> WORK INSTRUCTION: Return exactly the lines of the records below, starting at the line that contains "Given: Click the OpenAI" and ending at the line that contains "Given: Click the Output wizard step heading", with both of those lines kept.

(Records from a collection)
········

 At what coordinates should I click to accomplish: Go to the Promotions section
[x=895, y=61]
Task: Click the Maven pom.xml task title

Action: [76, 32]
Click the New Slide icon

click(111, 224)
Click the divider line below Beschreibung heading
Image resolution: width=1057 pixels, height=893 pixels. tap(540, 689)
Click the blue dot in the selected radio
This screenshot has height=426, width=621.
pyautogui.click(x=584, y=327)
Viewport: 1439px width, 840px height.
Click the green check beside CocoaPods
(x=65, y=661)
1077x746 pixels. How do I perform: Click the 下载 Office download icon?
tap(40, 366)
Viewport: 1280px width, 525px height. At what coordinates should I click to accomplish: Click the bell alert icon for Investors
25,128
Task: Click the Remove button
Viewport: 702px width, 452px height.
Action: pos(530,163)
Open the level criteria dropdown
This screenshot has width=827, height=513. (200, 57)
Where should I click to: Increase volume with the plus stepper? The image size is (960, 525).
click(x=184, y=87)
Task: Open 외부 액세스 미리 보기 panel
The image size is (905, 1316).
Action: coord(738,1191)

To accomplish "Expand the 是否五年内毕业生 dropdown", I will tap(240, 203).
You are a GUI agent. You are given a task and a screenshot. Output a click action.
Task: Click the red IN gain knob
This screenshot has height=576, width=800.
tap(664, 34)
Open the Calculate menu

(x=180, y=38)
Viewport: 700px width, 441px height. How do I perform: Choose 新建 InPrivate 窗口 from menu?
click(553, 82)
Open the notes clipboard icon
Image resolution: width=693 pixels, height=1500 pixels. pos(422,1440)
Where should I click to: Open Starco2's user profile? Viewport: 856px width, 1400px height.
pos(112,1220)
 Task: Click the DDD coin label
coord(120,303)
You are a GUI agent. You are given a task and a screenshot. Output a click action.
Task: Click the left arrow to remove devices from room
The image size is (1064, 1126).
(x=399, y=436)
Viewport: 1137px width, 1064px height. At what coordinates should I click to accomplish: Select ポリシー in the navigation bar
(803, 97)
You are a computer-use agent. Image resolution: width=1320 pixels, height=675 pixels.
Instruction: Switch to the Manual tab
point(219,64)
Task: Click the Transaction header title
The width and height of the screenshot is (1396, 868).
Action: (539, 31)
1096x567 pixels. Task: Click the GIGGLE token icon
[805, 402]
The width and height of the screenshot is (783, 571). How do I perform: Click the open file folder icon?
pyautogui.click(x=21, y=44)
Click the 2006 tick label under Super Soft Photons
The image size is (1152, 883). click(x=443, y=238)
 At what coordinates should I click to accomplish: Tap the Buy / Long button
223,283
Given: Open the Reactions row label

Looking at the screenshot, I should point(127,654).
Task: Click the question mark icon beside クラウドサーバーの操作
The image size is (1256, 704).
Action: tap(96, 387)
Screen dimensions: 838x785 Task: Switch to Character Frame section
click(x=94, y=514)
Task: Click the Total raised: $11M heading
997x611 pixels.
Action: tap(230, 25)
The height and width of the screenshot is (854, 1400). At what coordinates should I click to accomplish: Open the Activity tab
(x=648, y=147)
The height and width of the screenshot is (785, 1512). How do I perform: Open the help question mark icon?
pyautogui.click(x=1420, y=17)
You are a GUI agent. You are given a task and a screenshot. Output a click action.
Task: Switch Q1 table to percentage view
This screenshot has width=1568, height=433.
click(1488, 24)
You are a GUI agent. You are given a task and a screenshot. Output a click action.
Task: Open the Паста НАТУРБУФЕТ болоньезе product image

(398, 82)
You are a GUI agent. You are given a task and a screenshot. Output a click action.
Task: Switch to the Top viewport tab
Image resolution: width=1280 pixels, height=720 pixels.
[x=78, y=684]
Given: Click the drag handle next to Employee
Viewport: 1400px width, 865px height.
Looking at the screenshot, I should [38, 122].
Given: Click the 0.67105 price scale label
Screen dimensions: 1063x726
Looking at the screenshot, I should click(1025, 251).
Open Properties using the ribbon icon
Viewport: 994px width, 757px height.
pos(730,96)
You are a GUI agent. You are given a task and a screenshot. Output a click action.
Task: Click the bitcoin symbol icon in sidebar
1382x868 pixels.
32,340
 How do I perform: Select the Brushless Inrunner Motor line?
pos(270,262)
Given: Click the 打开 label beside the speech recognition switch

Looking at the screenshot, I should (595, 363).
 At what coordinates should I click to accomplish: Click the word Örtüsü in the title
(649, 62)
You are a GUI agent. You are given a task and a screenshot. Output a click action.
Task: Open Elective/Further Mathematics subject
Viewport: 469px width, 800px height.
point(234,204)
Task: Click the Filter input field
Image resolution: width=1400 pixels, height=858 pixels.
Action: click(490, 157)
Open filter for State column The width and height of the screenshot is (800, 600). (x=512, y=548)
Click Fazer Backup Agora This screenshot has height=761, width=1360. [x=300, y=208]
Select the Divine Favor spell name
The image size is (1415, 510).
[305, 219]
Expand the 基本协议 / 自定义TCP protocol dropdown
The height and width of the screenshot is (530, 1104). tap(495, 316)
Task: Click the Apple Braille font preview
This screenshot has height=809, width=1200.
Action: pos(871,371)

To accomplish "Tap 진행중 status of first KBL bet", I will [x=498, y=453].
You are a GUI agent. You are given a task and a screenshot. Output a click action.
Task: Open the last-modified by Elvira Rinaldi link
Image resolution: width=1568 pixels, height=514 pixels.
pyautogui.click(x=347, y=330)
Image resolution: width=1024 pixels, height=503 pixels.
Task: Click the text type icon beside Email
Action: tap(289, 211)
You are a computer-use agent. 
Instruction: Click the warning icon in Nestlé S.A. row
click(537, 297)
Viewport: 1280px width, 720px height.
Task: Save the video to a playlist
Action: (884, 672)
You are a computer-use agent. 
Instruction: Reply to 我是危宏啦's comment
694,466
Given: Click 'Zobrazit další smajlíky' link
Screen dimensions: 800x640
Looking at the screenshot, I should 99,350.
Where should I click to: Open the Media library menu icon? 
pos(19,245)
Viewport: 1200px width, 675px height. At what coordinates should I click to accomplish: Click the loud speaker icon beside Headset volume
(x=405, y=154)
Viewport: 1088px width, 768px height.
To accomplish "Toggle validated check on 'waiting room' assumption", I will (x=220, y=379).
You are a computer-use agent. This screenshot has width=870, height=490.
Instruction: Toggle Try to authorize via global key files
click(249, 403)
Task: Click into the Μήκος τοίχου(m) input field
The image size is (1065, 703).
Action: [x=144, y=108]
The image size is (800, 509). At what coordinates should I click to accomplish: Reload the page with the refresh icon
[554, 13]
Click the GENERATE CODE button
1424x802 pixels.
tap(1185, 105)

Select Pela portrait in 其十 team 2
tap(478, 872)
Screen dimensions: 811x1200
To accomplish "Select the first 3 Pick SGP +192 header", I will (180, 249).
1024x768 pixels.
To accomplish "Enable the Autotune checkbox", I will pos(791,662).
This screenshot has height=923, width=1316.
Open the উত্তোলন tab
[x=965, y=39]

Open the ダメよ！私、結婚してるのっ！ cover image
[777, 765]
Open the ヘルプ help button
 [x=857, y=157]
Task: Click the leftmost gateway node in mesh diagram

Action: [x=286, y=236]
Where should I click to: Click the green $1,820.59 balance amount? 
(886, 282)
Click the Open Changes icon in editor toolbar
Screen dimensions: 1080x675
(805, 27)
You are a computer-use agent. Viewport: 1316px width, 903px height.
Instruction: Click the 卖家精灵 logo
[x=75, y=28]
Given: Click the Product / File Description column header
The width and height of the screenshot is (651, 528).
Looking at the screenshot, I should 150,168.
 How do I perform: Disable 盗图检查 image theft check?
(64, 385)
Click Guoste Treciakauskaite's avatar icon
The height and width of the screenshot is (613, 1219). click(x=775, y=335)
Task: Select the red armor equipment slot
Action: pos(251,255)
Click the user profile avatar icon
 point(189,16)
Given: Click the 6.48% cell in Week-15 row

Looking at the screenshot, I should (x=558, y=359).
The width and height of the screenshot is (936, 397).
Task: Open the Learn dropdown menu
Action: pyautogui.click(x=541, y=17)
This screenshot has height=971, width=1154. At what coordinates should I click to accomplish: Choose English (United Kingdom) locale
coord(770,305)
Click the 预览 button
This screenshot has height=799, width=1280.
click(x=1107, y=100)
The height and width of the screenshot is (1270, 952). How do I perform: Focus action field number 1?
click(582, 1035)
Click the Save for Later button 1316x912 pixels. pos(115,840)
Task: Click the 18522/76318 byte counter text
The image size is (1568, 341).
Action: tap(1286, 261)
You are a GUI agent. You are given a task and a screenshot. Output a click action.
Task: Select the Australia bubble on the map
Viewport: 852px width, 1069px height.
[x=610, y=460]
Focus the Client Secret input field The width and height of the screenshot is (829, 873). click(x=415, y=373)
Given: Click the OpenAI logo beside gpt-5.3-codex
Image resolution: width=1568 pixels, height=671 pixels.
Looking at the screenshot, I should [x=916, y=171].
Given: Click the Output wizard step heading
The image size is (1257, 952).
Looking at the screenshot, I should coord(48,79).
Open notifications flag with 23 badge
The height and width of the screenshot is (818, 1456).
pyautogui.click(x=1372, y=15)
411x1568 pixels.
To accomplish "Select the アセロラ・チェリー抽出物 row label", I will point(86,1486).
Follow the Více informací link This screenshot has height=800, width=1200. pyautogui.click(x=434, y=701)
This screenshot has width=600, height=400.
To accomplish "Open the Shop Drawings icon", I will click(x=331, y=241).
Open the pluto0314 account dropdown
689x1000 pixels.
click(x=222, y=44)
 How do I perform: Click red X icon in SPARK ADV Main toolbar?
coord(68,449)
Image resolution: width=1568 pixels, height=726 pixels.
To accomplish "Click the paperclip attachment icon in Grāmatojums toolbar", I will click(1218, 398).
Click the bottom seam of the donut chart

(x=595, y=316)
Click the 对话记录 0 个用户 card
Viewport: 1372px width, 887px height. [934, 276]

········

> TASK OUTPUT:
Given: Click the OpenAI logo beside gpt-5.3-codex
Image resolution: width=1568 pixels, height=671 pixels.
Looking at the screenshot, I should [x=916, y=171].
Given: Click the Output wizard step heading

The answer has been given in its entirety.